Let $H=\langle g^{\dagger}g\mid g\in G\rangle$,
(the group generated by the $g^{\dagger}g$)
where $g^{\dagger}$ is the conjugate transpose.
Under what conditions is $H$ discrete?
Edit: In light of comments from @Misha, below I am removing my claims about what I can prove and adding some motivation for the question.
In the spinor representation of the restricted Lorentz group, $\mathrm{PSL}_2(\mathbb{C})$
is faithfully represented as the group of orientation-preserving isometries of the hyperboloid model $\mathbb{I}$ for hyperbolic 3-space.
In this construction, we identify the points on $\mathbb{I}$ with the Hermitian matrices of norm 1, up to identification of $\pm1$.
Then for $(g,p)\in\mathrm{PSL}_2(\mathbb{C})\times\mathbb{I}$
the action can be defined by $g(p)=g^{\dagger}pg$.
Skipping some details, the point $p=(1,0,0,0)\in\mathbb{I}\subset\mathbb{R}^4$
is identified with the identity matrix.
So in this construction, the set $\{g^{\dagger}g\mid g\in G\}$
is identified with the orbit under $G$
of $p$.
It is for this reason that I said this set is certainly discrete.
I am working on a more elaborate duality between points in hyperbolic space and isometries of that space using quaternion algebras. I am holding back some info because this is part of my thesis which is not published, and my school would not be too happy if I posted certain ideas online at this point. So suffice it to say I have interesting applications using the group $H$ generated by that set.
 A: Here is a thought about your question.

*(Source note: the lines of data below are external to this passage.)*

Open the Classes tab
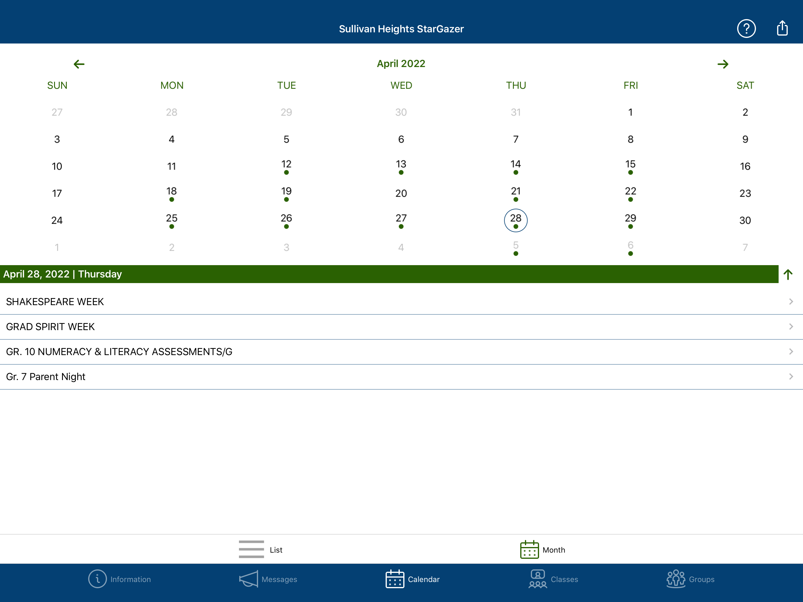This screenshot has width=803, height=602. 553,579
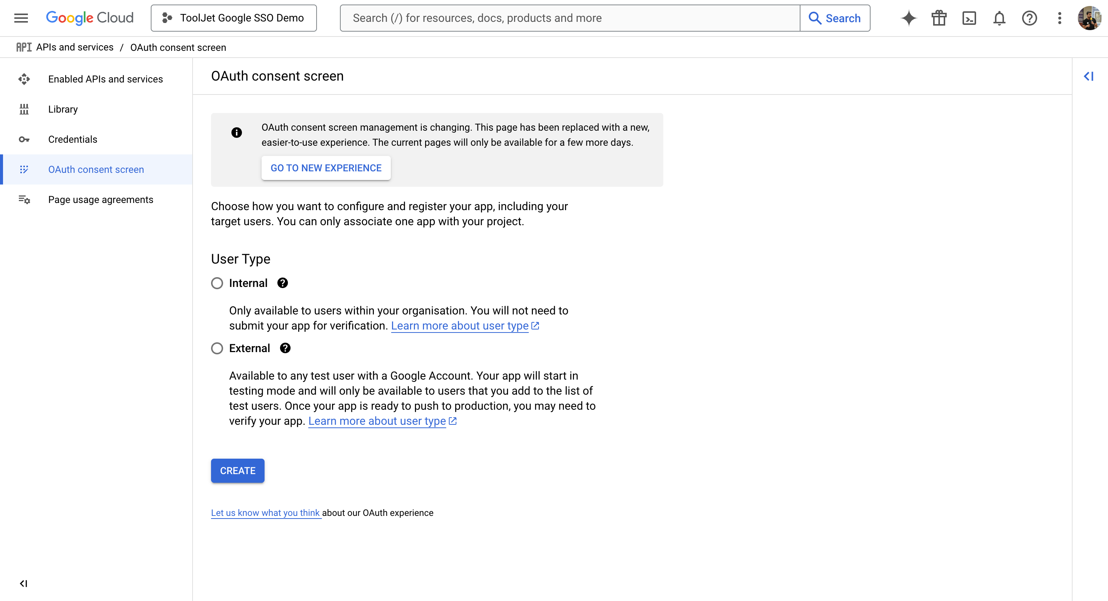
Task: Go to Credentials in the sidebar
Action: [x=72, y=139]
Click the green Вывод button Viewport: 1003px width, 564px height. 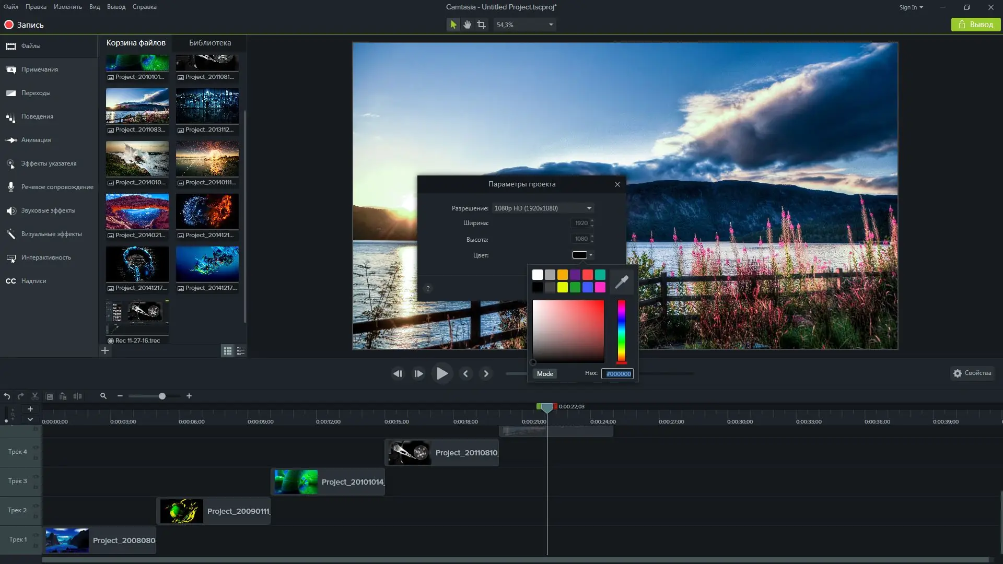click(975, 24)
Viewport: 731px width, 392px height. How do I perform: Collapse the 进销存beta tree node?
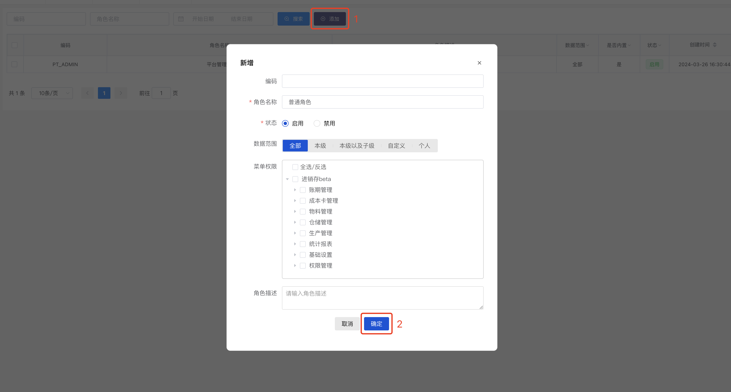coord(287,179)
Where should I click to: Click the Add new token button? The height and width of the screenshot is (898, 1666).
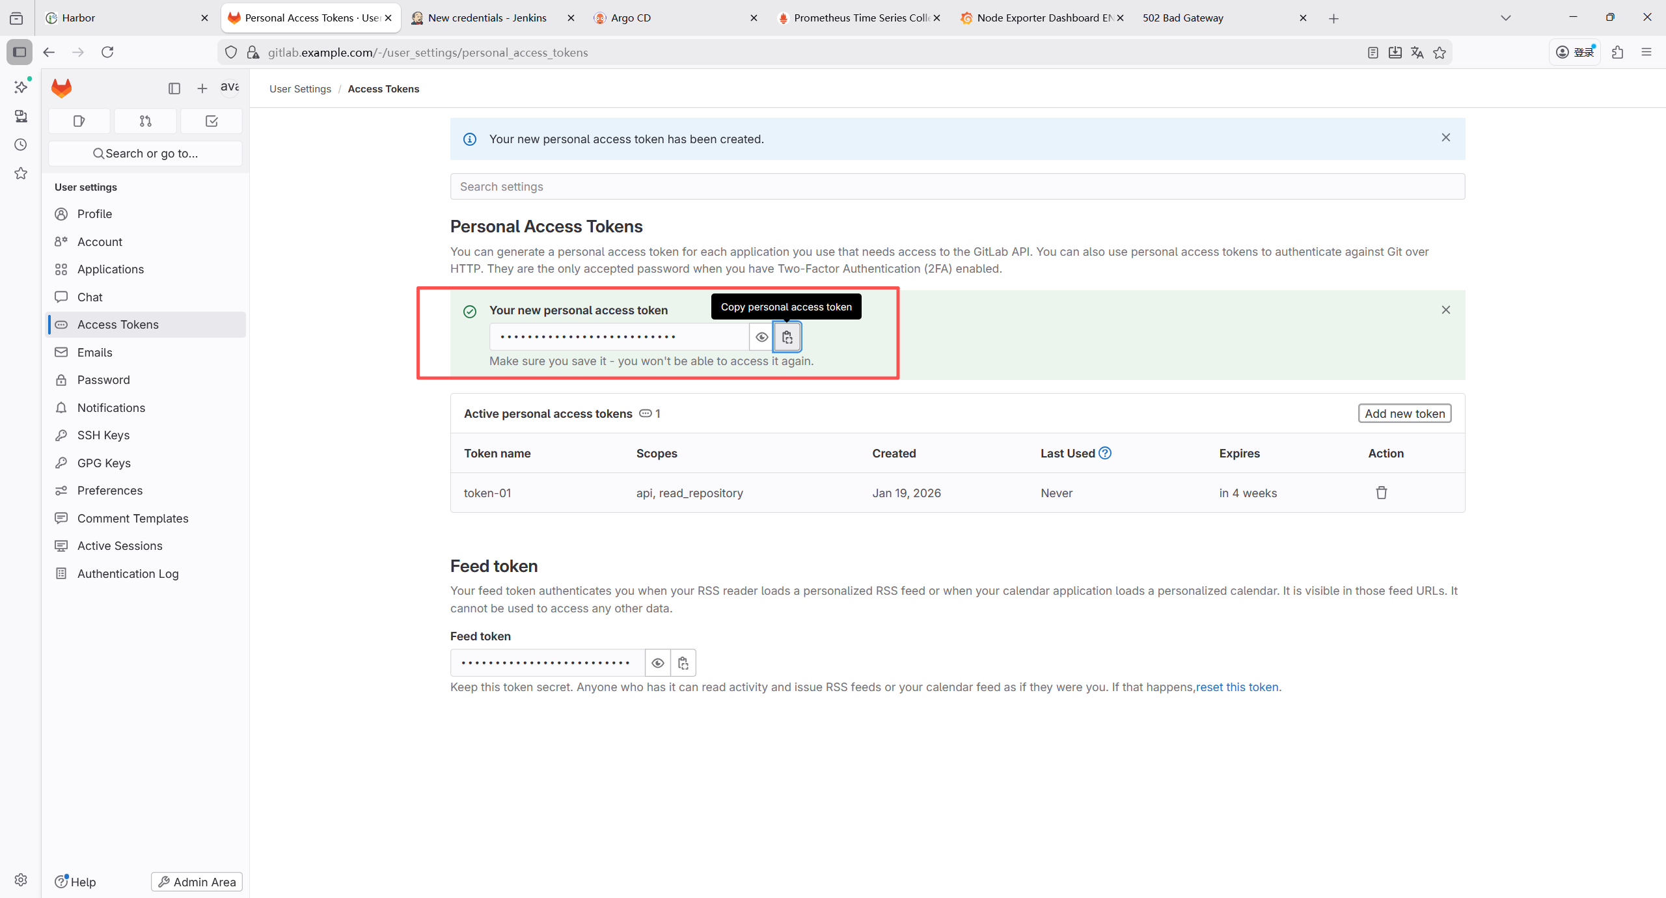(1404, 413)
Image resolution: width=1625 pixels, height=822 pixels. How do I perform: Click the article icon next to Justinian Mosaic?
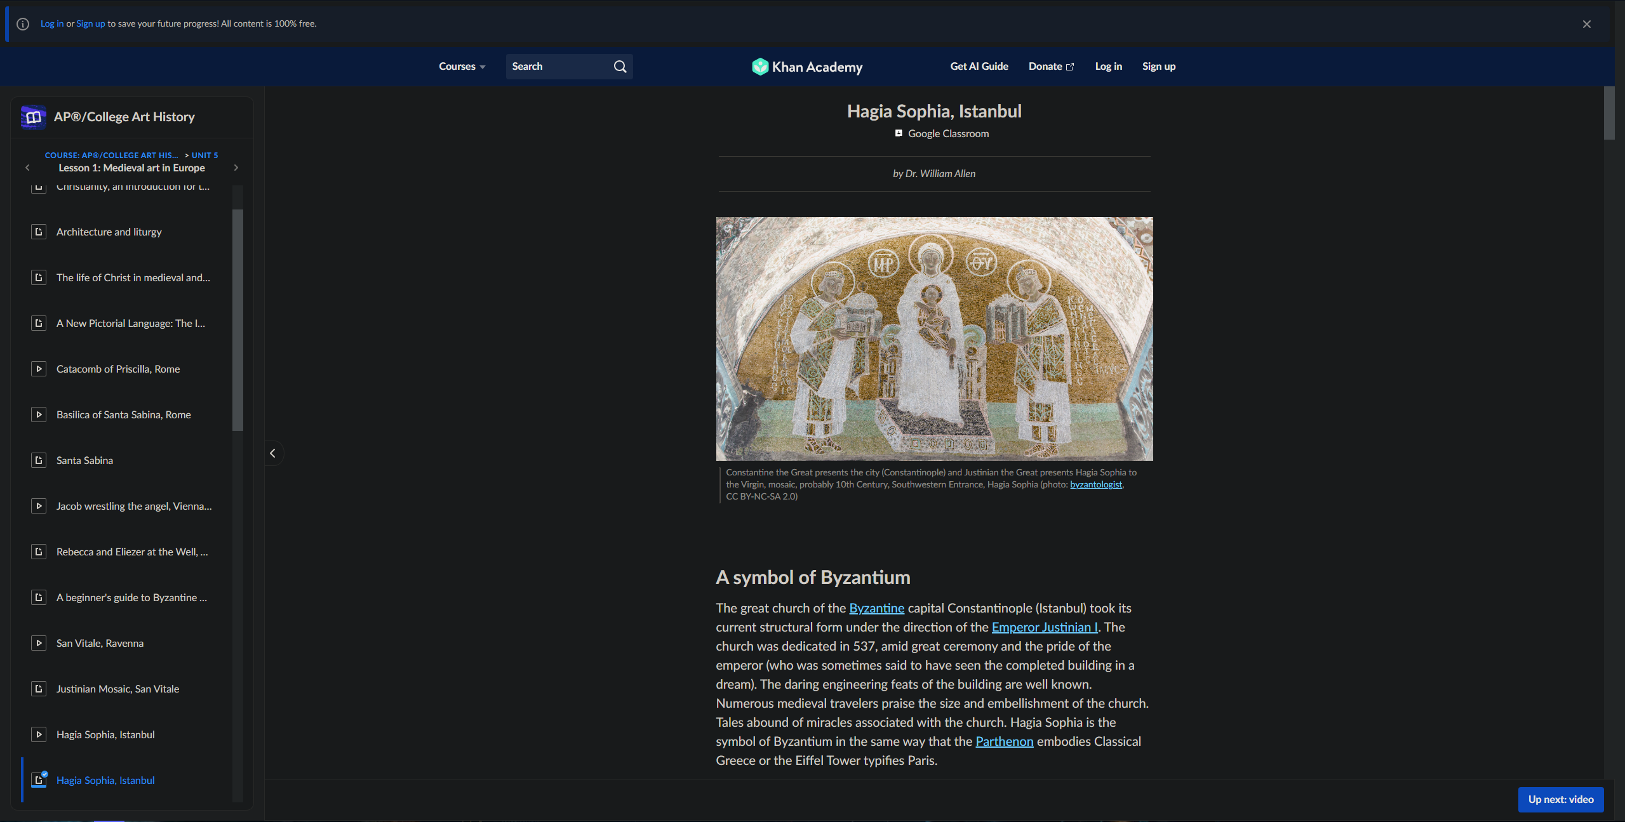pyautogui.click(x=38, y=688)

Suppose that $G$ contains a unipotent element $u$. Then we can conjugate $G$ to $G'=hGh^{-1}$ such that $u$ conjugates to $u'=huh^{-1}$ which is close to $1\in SL(2,C)$. Note that if $u_1, u_2$ are two such commuting unipotent elements then $v_i=(u_i')^{\dagger} u_i'$, $i=1, 2$, will not (generically) commute. Therefore, by Jorgensen's inequality (or Zassenhaus Lemma if you prefer), the subgroup generated by $v_1, v_2$ will be nondiscrete. I suspect, one can play a similar game in greater generality and prove that for any infinite discrete subgroup, its conjugate $hG h^{-1}$ leads to  nondiscrete subgroup. This definitely applies to "generic" geometrically infinite finitely generated Kleinian groups. But for convex-cocompact groups cannot use Jorgensen inequality argument and one needs a different approach. 
A: The map that you have written down is equivariantly identified with the map
\begin{align}
\mathbb{F}(\mathbb{H}^3)\rightarrow \mathbb{H}^3
\end{align}
where $\mathbb{F}(\mathbb{H}^3)$ is the bundle of oriented, orthonormal frames over hyperbolic 3-space $\mathbb{H}^3.$  Being a fiber bundle with compact fibers, this maps discrete sets to discrete sets.  In particular, this does not require that the discrete set of points in $\text{PSL}(2,\mathbb{C})$ forms a group.